--- Start of Records provided ---
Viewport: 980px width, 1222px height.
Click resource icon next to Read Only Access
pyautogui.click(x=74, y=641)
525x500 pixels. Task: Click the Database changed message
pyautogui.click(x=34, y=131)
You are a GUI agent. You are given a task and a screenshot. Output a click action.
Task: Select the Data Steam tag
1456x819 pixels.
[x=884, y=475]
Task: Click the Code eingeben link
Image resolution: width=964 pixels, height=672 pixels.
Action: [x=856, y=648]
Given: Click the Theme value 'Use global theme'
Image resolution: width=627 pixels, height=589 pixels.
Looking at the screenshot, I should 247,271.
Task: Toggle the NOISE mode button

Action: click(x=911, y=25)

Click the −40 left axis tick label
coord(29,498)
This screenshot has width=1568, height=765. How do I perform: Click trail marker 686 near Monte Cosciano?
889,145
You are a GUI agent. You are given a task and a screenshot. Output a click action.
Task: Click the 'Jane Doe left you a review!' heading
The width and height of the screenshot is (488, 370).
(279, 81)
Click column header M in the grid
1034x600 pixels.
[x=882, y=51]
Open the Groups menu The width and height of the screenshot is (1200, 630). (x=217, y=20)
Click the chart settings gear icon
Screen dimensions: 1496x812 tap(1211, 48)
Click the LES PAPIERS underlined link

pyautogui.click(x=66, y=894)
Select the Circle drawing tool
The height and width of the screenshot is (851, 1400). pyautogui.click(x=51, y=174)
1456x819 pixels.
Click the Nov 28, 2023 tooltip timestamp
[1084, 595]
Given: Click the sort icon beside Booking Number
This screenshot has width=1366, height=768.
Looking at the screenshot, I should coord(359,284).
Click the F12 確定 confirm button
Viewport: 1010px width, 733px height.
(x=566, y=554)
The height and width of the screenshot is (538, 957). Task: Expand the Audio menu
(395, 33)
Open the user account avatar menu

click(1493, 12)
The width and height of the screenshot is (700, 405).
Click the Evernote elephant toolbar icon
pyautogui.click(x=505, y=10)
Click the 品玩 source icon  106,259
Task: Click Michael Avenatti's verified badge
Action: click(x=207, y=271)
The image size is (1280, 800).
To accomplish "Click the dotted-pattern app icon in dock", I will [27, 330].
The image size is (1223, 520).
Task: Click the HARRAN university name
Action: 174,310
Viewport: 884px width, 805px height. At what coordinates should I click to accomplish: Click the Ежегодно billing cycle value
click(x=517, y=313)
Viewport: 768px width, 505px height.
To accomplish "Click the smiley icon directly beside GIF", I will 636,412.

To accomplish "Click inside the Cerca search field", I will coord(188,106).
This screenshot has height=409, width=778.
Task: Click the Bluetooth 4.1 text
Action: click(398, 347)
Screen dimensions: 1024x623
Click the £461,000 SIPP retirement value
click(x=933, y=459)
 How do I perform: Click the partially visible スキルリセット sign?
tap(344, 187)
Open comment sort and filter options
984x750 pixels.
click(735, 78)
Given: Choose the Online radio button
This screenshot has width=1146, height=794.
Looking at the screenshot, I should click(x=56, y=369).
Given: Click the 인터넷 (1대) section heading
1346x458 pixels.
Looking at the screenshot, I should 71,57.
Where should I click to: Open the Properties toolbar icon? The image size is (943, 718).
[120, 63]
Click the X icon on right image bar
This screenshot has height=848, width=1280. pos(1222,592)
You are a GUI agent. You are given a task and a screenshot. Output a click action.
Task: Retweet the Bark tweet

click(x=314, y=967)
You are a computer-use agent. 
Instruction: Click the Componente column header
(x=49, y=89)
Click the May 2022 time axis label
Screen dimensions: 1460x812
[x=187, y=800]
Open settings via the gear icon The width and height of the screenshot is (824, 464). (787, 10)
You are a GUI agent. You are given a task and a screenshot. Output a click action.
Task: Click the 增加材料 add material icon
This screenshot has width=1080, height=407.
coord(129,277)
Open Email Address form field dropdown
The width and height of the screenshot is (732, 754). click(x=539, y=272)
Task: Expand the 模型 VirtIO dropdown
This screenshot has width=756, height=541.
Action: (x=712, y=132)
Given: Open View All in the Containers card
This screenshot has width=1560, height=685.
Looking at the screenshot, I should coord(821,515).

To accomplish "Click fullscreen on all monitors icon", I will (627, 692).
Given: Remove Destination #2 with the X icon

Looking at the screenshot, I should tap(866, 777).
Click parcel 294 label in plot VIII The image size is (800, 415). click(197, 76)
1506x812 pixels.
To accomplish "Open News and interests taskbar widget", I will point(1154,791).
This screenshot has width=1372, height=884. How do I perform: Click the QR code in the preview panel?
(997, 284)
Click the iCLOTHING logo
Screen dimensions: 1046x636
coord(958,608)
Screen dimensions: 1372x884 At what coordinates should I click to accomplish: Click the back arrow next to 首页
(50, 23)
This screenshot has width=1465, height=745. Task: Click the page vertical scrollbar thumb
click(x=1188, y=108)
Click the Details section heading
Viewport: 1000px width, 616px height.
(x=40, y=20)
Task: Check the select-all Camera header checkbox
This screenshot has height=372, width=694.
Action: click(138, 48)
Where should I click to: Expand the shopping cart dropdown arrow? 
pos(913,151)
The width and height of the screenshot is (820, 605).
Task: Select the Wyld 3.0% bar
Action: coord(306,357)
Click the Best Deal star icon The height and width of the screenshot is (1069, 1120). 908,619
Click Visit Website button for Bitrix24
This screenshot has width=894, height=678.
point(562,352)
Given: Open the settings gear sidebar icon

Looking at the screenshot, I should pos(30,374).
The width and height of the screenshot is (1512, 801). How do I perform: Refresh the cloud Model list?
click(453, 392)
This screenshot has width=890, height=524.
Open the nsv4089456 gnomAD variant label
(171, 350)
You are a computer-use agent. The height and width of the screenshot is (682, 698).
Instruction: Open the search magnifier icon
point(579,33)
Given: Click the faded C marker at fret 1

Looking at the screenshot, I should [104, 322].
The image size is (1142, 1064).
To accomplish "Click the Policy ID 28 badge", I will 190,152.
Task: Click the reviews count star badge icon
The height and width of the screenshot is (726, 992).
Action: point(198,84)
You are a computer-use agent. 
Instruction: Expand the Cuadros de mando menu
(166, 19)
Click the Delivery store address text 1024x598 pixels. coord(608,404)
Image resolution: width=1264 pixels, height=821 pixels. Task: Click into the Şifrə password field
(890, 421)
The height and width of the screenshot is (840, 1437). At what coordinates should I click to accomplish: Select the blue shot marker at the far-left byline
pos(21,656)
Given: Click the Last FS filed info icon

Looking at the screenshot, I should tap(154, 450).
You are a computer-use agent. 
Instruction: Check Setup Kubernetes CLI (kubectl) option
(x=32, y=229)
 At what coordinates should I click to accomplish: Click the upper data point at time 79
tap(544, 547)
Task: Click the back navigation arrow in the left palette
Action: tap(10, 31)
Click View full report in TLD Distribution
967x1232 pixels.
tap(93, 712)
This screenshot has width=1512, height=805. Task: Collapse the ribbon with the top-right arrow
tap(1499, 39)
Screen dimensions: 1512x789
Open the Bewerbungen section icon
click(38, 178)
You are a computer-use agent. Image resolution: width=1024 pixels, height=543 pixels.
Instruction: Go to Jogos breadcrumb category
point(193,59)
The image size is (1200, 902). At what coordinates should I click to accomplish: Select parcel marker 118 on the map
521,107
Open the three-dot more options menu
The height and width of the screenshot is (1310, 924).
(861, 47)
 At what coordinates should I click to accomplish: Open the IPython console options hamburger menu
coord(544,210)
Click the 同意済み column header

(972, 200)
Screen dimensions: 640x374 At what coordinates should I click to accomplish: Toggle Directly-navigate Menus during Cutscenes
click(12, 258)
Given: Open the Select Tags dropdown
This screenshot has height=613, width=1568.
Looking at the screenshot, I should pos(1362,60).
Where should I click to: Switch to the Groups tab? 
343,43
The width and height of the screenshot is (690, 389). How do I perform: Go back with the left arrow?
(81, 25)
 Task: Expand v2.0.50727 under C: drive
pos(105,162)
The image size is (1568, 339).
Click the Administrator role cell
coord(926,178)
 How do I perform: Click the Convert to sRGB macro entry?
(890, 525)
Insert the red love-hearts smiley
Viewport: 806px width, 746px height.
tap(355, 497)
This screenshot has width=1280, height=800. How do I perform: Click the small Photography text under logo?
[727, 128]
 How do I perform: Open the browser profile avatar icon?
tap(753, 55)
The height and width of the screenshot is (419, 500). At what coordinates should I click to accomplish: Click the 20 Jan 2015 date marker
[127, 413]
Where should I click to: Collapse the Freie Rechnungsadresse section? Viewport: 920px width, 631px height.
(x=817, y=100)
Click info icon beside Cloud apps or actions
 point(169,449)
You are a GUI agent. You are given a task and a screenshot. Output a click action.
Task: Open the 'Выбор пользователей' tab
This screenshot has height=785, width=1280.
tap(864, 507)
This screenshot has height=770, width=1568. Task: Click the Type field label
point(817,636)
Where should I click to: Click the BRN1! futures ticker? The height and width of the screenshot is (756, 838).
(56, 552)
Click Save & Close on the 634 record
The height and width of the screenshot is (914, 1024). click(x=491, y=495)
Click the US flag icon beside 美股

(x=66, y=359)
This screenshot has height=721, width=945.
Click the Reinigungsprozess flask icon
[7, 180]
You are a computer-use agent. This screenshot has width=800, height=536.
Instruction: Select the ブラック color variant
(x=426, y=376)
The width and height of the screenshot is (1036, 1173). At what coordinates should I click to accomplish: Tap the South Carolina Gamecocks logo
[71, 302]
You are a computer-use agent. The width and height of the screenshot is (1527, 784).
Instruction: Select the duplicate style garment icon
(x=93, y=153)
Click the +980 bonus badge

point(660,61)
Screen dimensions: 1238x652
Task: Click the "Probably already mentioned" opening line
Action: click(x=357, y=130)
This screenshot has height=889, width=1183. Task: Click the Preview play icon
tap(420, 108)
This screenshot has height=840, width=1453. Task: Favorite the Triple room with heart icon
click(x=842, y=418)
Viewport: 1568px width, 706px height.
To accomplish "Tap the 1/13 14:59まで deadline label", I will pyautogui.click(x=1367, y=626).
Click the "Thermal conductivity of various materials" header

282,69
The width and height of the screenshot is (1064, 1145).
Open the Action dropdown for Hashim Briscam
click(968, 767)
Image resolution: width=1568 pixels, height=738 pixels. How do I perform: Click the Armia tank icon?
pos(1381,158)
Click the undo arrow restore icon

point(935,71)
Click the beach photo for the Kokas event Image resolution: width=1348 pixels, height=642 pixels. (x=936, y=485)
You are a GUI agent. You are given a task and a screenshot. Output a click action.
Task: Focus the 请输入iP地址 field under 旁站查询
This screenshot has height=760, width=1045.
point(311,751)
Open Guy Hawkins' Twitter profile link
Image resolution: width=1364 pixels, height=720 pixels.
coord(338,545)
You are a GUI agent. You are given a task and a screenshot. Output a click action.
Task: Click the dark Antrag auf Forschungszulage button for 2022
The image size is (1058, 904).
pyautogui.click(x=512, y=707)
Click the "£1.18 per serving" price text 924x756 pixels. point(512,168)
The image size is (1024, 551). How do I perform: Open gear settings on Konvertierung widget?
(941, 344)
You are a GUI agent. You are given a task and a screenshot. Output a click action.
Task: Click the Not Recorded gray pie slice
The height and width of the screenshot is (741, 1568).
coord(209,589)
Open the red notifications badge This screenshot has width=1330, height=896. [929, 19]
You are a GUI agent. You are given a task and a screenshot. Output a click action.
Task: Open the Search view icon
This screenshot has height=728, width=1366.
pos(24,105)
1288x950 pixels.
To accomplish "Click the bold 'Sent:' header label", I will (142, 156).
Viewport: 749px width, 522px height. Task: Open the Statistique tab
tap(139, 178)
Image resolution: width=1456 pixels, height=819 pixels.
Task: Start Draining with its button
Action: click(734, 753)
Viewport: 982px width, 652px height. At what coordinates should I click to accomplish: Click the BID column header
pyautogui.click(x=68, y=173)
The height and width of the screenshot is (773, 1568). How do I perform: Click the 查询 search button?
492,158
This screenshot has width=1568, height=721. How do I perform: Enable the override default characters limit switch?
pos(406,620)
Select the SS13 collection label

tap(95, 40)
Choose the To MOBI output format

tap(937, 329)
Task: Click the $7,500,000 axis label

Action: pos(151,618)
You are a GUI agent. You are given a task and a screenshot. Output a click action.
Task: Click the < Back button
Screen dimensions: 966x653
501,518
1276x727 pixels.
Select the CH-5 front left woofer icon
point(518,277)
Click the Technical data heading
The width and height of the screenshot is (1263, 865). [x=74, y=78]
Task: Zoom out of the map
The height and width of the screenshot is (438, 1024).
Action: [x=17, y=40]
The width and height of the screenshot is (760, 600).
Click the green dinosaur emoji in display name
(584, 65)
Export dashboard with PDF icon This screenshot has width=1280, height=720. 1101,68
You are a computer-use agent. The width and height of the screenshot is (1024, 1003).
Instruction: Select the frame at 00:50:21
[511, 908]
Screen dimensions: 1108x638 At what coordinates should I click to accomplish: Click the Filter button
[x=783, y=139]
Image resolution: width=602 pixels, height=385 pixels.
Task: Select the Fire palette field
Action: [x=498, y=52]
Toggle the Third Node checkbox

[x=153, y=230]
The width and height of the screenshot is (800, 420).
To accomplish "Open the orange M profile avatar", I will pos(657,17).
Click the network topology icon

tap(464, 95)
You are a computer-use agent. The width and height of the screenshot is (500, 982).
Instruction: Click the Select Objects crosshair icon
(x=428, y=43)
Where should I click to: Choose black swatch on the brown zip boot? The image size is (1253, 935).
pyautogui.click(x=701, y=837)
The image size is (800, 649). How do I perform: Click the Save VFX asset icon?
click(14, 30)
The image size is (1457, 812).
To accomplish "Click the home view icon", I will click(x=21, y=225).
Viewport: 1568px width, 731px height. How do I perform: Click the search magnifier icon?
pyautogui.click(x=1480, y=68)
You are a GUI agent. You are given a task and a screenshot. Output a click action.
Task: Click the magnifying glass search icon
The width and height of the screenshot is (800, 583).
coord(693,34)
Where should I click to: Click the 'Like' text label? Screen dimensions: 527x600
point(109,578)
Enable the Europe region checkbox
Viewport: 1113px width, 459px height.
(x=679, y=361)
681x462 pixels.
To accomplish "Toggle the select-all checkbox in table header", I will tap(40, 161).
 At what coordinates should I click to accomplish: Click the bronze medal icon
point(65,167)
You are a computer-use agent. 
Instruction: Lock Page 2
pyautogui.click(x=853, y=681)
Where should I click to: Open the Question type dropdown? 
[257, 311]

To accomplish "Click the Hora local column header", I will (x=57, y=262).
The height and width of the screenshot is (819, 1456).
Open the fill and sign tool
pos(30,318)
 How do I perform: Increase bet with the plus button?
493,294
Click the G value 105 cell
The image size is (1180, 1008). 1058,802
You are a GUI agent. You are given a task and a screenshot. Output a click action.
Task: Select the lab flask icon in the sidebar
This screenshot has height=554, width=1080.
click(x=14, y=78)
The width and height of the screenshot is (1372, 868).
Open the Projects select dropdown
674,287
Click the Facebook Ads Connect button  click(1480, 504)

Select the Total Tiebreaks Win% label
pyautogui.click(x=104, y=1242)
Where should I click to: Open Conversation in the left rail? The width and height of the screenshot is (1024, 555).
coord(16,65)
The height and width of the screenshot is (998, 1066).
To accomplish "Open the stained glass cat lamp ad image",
--- End of Records provided ---
### Work to be completed
Transcribe verbatim the part of the items that opens with the line containing "Open Email Address form field dropdown" and closes with the line containing "Action: click(138, 48)", both of those lines included.

### Task response
Open Email Address form field dropdown
The width and height of the screenshot is (732, 754). click(x=539, y=272)
Task: Expand the 模型 VirtIO dropdown
This screenshot has width=756, height=541.
Action: (x=712, y=132)
Given: Open View All in the Containers card
This screenshot has width=1560, height=685.
Looking at the screenshot, I should coord(821,515).

To accomplish "Click fullscreen on all monitors icon", I will (627, 692).
Given: Remove Destination #2 with the X icon

Looking at the screenshot, I should tap(866, 777).
Click parcel 294 label in plot VIII The image size is (800, 415). click(197, 76)
1506x812 pixels.
To accomplish "Open News and interests taskbar widget", I will point(1154,791).
This screenshot has width=1372, height=884. How do I perform: Click the QR code in the preview panel?
(997, 284)
Click the iCLOTHING logo
Screen dimensions: 1046x636
coord(958,608)
Screen dimensions: 1372x884 At what coordinates should I click to accomplish: Click the back arrow next to 首页
(50, 23)
This screenshot has width=1465, height=745. Task: Click the page vertical scrollbar thumb
click(x=1188, y=108)
Click the Details section heading
Viewport: 1000px width, 616px height.
(x=40, y=20)
Task: Check the select-all Camera header checkbox
This screenshot has height=372, width=694.
Action: click(138, 48)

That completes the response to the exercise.